Deirdre Lovejoy on Billy Lynn's Long Halftime Walk

deirdre lovejoy billy lynns long halftime walk 2017 interview embed

What did you think of the story when you first read the script?

I was very moved. You have to remember that when you read a script you are reading it through your own lens. The director reads it and his own lens. What he pulled out wasn’t what I pulled out. There was a lot more family and a lot less stupid cheerleader. It had a little more context. You knew what his deal was. You didn’t just watch him [Billy Lynn] be doe-eyed through the whole movie.

The film was shot at 120 frames per second in 3D resolution and at 4k HD resolution. Did director Ang Lee tell you to act differently because of the new technology?

He sure did. It was as if you were acting under a microscope as opposed to a magnifying glass. Everything had to be small, small, small. He was the eye and would come over and say “Less! Less! That could be less!”

Was the difficult for you as an actor?

Only if I had been doing eight shows a week on Broadway and I’m filling a twelve hundred seat house. I rarely get television work while doing a play because it is so in your body “TO SPEAK AS I AM NOW!” [Laughs] as opposed to [whispers].

What was it like to work alongside Kristen Stewart?

Oh my gosh! She is fantastic. I didn’t watch the Twilight movies so I only knew her [from being in the] press... Boy! What a pro! A great person. Surprisingly down to Earth. What a pro. I can’t say enough nice things about that kid.

What about the rest of the actors?

Wonderful! When you’re working with Ang Lee people are pretty much happy. They are happy to be there.

Do you think the film shows an honest depiction of how the people back home are viewing the war compared to what is actually happening on the ground with the soldiers?

I think it is completely honest. I think it was extremely fair. It does nothing but show commercialisation of war and the exploitation of soldiers.

The screening you attended was one of the few shown in 120 frames per second. What was it like?

In all honesty I didn’t know what to expect but my mind, without being able to articulate it, expected something other than what I saw. Having said that, it was pretty awesome. Ang’s intention when he was doing this was always to make the audience a character in the film. So there wasn’t a separation between the screen and them, like they could really feel like they were in the story. That was his intention. And I think it is effective that way and it was my experience in terms of the quality of the film.

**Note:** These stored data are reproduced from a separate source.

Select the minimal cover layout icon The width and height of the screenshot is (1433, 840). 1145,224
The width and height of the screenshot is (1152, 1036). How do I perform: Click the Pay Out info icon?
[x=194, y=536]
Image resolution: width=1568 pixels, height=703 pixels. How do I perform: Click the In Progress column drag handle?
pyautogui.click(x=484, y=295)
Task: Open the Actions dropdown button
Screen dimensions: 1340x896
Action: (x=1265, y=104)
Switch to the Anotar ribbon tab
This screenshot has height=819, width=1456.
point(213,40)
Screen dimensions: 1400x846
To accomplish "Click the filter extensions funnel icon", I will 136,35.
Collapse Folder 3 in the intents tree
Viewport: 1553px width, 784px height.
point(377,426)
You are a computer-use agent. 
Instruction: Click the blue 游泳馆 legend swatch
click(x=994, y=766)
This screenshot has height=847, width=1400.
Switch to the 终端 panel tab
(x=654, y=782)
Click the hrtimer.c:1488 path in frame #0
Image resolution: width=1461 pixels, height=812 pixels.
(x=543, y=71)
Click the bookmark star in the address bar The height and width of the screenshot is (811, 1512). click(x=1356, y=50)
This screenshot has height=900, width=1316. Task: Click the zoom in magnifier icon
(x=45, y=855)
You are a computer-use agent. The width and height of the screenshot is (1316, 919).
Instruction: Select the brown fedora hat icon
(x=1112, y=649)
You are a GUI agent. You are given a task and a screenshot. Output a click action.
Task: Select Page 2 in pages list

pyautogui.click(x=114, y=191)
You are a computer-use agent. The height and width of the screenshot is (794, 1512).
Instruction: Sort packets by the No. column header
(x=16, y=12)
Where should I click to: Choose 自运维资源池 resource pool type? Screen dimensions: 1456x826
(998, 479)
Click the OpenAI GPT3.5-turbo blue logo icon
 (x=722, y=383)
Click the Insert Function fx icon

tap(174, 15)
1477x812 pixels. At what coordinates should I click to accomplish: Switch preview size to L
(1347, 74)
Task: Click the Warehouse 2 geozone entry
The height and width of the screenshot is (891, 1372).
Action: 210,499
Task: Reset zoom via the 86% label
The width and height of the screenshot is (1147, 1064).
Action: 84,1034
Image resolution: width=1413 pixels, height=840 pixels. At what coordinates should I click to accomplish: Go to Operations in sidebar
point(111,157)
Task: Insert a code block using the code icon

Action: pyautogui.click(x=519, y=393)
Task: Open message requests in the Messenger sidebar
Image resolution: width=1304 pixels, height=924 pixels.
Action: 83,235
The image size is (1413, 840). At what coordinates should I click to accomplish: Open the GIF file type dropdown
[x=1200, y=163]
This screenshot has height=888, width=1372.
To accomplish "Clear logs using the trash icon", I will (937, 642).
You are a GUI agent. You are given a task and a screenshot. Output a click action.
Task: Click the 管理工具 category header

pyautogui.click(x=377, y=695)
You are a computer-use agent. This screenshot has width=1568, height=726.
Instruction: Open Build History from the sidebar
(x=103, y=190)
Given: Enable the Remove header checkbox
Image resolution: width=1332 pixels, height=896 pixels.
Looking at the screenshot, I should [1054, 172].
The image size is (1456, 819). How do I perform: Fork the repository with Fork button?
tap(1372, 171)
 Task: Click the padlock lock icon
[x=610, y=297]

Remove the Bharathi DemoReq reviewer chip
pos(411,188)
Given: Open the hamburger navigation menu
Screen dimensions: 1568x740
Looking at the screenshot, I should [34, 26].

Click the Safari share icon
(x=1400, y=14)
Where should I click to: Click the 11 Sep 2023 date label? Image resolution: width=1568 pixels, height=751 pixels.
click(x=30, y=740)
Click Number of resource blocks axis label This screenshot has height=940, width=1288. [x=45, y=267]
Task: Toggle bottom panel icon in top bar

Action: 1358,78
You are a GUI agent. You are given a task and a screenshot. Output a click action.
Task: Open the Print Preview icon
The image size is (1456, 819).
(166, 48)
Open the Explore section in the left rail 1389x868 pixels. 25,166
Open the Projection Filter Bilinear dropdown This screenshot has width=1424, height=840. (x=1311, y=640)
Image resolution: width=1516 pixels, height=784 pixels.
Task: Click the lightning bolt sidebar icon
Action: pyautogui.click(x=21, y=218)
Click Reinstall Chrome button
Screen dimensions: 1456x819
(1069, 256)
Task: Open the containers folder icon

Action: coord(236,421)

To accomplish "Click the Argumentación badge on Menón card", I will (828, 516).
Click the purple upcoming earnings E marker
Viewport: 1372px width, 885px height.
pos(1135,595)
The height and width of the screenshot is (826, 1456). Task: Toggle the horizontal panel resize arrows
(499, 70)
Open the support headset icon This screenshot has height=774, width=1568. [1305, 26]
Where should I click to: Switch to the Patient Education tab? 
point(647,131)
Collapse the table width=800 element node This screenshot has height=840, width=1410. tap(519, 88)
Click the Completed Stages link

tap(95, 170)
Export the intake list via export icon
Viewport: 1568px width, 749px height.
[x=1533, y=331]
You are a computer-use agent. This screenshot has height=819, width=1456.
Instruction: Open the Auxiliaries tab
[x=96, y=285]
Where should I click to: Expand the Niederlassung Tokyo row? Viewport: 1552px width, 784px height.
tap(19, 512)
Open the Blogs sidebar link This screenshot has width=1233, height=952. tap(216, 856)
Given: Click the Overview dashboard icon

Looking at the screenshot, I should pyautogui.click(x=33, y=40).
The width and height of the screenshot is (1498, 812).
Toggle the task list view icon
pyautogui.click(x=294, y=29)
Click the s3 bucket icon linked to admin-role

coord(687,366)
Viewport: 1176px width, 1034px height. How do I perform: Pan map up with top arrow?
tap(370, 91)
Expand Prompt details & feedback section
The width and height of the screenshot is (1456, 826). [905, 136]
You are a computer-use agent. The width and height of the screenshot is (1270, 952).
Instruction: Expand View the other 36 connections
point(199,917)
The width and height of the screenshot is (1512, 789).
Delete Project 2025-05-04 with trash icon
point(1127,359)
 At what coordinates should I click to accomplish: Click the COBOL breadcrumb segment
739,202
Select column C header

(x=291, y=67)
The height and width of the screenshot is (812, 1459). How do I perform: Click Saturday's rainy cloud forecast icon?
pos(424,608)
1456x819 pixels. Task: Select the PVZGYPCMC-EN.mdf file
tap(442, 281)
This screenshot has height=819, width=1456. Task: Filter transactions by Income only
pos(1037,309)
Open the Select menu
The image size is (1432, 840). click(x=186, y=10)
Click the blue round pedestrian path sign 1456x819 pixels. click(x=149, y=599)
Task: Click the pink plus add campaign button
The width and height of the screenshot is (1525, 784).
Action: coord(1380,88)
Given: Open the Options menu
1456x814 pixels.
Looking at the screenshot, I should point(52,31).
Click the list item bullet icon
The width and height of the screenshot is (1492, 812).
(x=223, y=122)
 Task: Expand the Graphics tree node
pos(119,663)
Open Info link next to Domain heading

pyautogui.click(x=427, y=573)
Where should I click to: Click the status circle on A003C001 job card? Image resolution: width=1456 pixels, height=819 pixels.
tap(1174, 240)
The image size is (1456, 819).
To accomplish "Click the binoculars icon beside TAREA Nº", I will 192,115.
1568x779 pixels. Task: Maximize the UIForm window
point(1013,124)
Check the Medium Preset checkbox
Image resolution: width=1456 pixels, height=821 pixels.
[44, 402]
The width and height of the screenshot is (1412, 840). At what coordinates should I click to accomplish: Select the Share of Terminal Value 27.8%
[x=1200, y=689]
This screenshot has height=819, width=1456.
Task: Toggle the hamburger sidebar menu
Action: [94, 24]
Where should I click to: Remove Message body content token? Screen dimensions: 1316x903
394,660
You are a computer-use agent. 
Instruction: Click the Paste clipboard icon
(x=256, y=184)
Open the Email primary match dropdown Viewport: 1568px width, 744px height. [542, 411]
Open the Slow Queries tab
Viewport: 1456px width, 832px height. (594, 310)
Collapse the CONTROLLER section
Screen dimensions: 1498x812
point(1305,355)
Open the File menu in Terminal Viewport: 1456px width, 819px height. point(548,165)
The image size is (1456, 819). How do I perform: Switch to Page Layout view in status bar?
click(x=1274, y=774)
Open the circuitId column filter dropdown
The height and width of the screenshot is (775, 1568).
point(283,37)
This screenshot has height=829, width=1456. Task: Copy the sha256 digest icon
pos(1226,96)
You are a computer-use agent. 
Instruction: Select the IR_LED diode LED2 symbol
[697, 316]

The film was quite badly treated upon release in terms of showing the 120fps version. I believe there were only a handful of showings of the 120fps version in the US. In the UK we never saw that version at all. Instead we received a 60fps version. It is a shame the way the film has been treated especially as it was embracing new technology.

I think it will be taught in film school. I don’t know if it will be in this specific form, I think they will perfect it somehow. Definitely the future is virtual reality.

What was it like seeing yourself in 120fps?

It was fine. Pretty much my whole role got cut out apart from a couple of things. So I didn’t get to have the full experience.

So what didn’t we see with your character, Denise Lynn (Billy’s mother)?

That whole dinner scene, that there was about two minutes of, was... you found out what happened to the father, you found out that the father had been having an affair, you found out they were flat broke and that’s why he went into the Army. You also found out that he was the sole breadwinner. You found out the whole story about the accident with the scare with her [Kathryn Lynn] and that’s why he went into the Army. There was all this stuff. I feel like it really gave depth to his story. I think it made all the people, like the father’s story, fascinating. The father and Billy got into a big tiff over dinner, which made another interesting thing. Kristen’s character in the book and screenplay had more of an arc as well. Every story went by the wayside and it became about the technology.

Were you disappointed with the film? Or the reception it received?

Both. If the first had been different then the second would have been different. I don’t mean that in a negative way, I mean that in... that was my experience. I’m sure there are people who flipped out over it. That wasn’t my experience [of seeing it]. I think had it been a little bit more emotionally accessible it would have found an audience.

Would you work with Ang Lee again?

No never [laughs]. C’mon! Yes of course.